-- TASK PROMPT --
Find every line in the records below that holds the word "button", and copy each one.

-- PROVIDED INFORMATION --
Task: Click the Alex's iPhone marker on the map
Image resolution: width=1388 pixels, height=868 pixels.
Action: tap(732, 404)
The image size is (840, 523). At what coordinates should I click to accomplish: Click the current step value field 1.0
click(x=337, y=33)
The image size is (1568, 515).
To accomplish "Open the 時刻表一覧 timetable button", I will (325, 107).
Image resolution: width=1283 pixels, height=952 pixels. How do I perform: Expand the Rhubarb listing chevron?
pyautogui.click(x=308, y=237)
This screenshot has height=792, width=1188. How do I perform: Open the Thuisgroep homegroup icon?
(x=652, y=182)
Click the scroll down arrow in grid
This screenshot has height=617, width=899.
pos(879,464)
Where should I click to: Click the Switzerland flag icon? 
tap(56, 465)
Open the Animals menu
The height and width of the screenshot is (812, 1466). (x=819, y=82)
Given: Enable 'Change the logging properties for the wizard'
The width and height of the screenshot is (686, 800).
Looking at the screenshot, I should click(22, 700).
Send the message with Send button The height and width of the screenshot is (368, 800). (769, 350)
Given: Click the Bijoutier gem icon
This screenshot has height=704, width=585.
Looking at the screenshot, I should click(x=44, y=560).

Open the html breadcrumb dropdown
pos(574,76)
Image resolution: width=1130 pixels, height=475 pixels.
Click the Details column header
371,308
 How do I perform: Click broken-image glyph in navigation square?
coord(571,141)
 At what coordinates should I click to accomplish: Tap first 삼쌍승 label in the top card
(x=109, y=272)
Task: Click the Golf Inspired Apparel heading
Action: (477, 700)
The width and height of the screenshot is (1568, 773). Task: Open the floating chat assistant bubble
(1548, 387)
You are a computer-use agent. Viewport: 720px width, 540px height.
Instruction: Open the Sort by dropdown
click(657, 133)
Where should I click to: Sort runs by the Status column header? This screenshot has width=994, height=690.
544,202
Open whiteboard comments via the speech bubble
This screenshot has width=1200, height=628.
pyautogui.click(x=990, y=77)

-- SOLUTION FOR THIS PROBLEM --
To accomplish "Open the 時刻表一覧 timetable button", I will (325, 107).
Send the message with Send button The height and width of the screenshot is (368, 800). (769, 350)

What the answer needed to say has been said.